Projeto aprovado na última terça-feira pela comissão de assuntos econômicos do Senado garante ao trabalhador o direito de faltar dois dias ao trabalho, a cada ano, sem prejuízo do salário. Um dia seria para acompanhar filhos em atividade escolar. O outro, para tratar de “assuntos pessoais”. O texto ainda precisa ser aprovado pela comissão de assuntos sociais, à qual cabe decisão terminativa; se aprovada, não precisa passar pelo plenário antes de seguir para análise da Câmara dos Deputados, salvo se houver recurso.
O projeto unifica duas propostas. Uma foi apresentada em 2008 pelo senador Cristovam Buarque (PDT-DF), sobre licença para acompanhamento escolar dos filhos. A outra, do senador Paulo Paim (PT-RS), trata sobre a folga para interesses pessoais e tramita no Senado desde 2003. Ambas foram unidas em relatório do senador Gim Argello (PTB-DF). Este afirma que “o projeto significará aumento médio de apenas 0,002% no custo de cada dia trabalhado, considerando um ano de 220 dias trabalhados”.

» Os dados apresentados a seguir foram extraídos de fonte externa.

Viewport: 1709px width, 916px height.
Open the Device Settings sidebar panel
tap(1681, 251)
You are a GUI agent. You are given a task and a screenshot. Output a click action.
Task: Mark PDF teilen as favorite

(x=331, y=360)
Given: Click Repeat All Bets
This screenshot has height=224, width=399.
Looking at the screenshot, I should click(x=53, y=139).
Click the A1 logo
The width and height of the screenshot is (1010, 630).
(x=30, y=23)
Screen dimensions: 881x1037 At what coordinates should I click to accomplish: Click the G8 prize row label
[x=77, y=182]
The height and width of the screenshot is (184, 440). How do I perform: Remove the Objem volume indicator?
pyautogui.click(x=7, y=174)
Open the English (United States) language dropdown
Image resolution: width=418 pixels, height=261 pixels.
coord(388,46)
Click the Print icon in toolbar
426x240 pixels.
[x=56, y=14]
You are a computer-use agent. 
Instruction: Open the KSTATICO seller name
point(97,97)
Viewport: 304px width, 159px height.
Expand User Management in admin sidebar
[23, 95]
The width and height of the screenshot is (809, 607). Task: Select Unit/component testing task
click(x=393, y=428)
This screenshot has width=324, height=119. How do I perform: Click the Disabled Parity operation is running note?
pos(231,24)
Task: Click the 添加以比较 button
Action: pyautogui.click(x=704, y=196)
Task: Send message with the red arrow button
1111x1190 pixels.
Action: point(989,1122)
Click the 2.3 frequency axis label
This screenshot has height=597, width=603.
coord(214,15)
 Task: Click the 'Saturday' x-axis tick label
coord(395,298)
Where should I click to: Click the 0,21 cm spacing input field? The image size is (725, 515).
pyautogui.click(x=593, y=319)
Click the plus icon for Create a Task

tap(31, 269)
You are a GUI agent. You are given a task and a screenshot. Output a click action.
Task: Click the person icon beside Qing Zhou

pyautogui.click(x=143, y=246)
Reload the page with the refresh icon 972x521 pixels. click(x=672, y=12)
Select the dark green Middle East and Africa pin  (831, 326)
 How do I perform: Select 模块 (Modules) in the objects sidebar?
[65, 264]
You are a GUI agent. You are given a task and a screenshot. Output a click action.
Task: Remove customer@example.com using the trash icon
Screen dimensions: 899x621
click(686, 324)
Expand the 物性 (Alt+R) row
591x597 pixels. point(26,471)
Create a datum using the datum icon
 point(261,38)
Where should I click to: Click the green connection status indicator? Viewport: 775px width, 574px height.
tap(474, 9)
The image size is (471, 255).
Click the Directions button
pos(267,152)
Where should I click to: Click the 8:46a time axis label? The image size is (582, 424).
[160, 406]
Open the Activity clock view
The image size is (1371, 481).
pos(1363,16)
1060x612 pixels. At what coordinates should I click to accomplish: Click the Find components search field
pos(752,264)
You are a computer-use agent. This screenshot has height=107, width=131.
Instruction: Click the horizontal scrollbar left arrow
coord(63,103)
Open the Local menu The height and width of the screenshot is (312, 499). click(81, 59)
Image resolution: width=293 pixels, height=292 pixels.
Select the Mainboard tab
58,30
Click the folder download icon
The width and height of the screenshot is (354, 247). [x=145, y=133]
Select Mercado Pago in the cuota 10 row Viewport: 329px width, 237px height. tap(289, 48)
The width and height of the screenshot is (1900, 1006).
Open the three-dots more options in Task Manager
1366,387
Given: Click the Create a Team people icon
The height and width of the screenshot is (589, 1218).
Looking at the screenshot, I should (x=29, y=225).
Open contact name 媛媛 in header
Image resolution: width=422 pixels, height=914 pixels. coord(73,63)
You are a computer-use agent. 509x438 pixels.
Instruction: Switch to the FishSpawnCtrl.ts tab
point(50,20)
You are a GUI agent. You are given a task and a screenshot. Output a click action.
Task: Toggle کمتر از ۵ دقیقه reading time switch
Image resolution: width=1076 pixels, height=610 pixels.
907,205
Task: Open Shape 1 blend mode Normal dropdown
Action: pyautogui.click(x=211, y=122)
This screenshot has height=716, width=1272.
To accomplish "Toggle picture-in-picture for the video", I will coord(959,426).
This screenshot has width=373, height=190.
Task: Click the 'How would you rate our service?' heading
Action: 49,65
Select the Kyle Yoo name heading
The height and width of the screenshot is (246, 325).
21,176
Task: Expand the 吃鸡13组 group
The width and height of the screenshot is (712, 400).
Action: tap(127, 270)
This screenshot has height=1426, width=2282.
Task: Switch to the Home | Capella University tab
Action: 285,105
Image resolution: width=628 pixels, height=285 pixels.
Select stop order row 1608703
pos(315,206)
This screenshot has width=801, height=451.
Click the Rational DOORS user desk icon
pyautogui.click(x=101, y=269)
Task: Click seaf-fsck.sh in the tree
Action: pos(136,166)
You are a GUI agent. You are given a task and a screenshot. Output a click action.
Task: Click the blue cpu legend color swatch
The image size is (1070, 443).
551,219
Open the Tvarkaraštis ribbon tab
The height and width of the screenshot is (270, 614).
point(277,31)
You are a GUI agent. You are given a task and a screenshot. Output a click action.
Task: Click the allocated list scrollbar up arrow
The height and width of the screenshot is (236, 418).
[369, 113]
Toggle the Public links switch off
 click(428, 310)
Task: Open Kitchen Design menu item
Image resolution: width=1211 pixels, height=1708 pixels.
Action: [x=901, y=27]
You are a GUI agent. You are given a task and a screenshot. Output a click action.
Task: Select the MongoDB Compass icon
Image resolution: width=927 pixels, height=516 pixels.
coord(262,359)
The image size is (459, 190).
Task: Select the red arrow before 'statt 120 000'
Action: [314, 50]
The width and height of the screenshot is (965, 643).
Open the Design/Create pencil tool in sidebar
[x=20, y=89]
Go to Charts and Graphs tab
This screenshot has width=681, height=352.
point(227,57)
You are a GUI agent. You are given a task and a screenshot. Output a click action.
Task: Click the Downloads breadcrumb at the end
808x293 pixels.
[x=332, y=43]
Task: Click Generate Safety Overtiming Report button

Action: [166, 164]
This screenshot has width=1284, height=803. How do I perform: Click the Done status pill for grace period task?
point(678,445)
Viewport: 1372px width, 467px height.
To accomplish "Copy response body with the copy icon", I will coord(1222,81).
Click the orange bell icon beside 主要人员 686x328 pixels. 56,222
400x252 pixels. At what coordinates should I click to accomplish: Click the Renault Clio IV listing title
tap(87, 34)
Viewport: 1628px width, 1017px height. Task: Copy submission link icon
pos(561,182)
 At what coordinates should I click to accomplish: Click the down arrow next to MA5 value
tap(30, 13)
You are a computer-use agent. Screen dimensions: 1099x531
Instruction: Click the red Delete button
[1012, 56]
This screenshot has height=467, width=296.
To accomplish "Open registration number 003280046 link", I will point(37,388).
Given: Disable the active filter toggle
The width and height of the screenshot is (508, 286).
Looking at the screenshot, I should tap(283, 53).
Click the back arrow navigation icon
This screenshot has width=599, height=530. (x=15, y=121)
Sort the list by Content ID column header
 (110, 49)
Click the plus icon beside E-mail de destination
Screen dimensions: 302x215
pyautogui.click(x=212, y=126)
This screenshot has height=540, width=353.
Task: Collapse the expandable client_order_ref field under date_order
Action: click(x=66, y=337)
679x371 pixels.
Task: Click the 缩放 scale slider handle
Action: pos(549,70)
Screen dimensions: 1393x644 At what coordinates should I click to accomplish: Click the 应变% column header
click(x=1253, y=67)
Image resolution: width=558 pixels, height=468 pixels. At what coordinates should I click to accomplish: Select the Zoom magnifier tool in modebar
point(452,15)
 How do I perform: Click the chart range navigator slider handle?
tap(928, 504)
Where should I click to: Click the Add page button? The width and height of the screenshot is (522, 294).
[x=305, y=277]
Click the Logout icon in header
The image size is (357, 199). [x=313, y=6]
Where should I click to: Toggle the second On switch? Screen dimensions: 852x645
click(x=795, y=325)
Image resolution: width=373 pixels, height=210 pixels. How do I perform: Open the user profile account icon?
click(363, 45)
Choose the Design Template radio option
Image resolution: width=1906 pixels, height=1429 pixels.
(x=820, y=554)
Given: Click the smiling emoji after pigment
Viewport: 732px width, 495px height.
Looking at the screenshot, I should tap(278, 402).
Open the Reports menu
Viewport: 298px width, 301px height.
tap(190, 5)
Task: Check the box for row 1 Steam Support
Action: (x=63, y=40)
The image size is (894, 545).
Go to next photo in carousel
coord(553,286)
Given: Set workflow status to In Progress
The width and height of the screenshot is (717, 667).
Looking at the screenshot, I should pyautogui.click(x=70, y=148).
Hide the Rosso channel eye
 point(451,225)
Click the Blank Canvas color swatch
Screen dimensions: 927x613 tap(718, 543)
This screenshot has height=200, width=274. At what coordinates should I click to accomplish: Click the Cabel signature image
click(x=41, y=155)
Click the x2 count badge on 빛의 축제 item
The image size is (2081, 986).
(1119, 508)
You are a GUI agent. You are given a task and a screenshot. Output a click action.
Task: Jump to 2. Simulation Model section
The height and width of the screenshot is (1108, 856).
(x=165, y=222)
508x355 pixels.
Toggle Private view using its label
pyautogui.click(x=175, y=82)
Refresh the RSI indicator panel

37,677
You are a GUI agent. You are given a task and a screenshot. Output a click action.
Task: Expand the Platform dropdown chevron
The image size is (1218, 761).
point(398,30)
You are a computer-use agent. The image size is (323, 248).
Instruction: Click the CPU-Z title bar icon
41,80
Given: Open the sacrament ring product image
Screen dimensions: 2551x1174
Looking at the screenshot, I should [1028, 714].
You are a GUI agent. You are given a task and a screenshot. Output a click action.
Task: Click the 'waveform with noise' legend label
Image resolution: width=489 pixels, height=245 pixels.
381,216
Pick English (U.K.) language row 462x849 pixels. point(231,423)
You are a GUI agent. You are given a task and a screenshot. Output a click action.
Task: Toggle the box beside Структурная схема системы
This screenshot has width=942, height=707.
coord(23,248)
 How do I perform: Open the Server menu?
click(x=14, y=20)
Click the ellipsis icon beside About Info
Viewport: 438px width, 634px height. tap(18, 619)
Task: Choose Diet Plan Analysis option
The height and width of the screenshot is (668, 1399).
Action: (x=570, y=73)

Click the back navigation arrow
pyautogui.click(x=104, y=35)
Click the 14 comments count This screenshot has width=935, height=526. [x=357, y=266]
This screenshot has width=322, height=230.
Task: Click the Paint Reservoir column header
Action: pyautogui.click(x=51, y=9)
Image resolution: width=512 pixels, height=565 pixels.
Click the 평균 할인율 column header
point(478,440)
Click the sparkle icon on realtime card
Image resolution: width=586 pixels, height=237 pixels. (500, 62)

Para ter direito à folga, o trabalhador deverá pedir autorização ao empregador pelo menos 30 dias antes da data desejada. Para comprovar sua participação nas atividades relacionadas ao filho, ele também deverá apresentar comprovante expedido pela escola. No caso de folga para tratar de assuntos particulares, a empresa deverá fixar um acordo sobre como essa folga será negociada.

Fundo de Garantia

Também na terça, o governo venceu uma disputa na comissão de assuntos econômicos e conseguiu aprovar projeto que fixa para 31 de julho de 2012 o fim da multa adicional de 10% incidente sobre o Fundo de Garantia do Tempo de Serviço paga pelas empresas em caso de demissão sem justa causa.
O projeto, de autoria do senador Renato Casagrande (PSB-ES), foi aprovado pela comissão, em caráter terminativo. Se não houver recurso no prazo de cinco dias, seguirá para análise na Câmara dos Deputados dispensando votação no plenário do Senado.
Lei instituída em 2001 determina que, ao demitir um funcionário sem justa causa, além da multa de 40% sobre o saldo do fundo, as empresas paguem 10% sobre todo o saldo de FGTS a ser recebido pelo demitido. O objetivo dessa lei era cobrir rombo de R$ 42 bilhões no patrimônio do FGTS aberto com a determinação da justiça de correção monetária de todas as contas durante os Planos Verão, no governo José Sarney e Collor.